The thing I would advise anyone to do with past-its-prime-but-not-rancid coffee is to make cold brew out of it! The cold brewing process is actually really bad at extracting aromatic compounds from coffee compared to brewing with hot water, so while it can kind of be a waste of the freshest, most delicate coffees, it also can be a way to turn old coffee into a basically sweet, mellow, drinkable brew! Older coffee comes out sweeter than fresher coffee in a lot of cases, and cold brew can definitely produce that result.
To see our friend Kane demonstrate the Toddy Home Cold Brew system, click here.
Beyond advising you to make cold brew out of your truly ancient beans, I’d like to share a schedule of the brew methods I like to employ for different stages of the coffee offgassing process.
Days 1-7 after roasting: Any paper-filter brew method, manual or machine. This is when most of the offgassing is happening, and hot pourover brewing at this stage will allow us to pick up lots of interesting, delicate aromatics like citrusy and fruit notes.
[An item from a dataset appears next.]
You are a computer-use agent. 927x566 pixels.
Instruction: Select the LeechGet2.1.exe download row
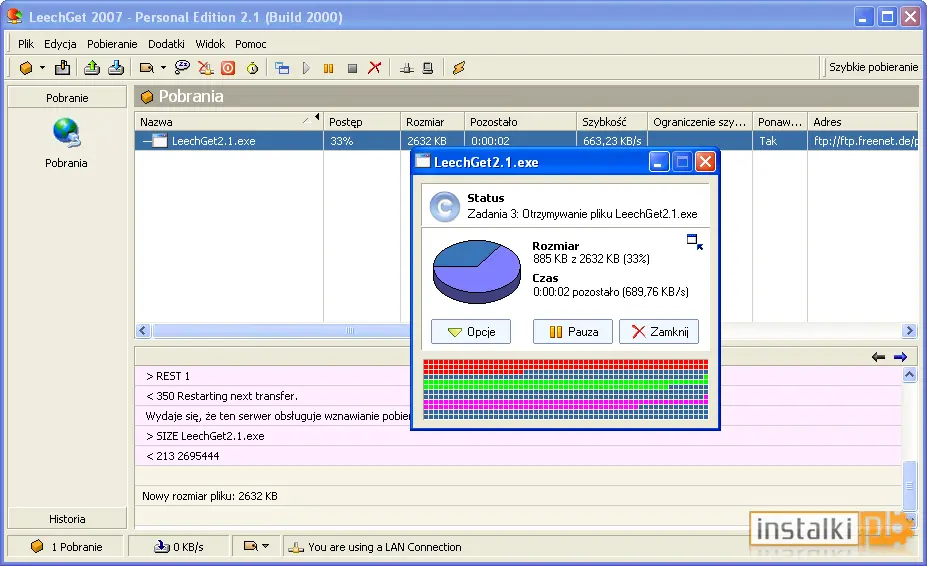(526, 141)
Days 7-21 after roasting: We prefer not to use coffee for espresso until it is at least a week old. By this time it has lost a substantial amount of aroma, but that’s not necessarily a bad thing. Very fresh coffee can make very astringent, thin espresso. Espresso made from coffee that’s a couple weeks old is substantially sweeter and usually more rounded.
After Day 21: There’s absolutely nothing wrong with drinking month-old coffee. I’d be afraid they’d take away my roaster license for saying that except I’ve been doing this for so long I’m not afraid to be a little controversial. It’s not bread. You will lose those exquisite specialty flavors like bergamot or Meyer lemon or gardenia. But you’ll probably get a deeply sweet, mellow brew, which is good in a different way.
Remember that the roast date is on the bottom of every bag of Red Rock Roasters coffee. If you purchase our coffee from a supermarket, it has been flushed with food-grade nitrogen for a much longer shelf life of up to three months, so the rules above do apply to coffee purchased directly from us, or from any roaster who doesn’t use nitro flushing.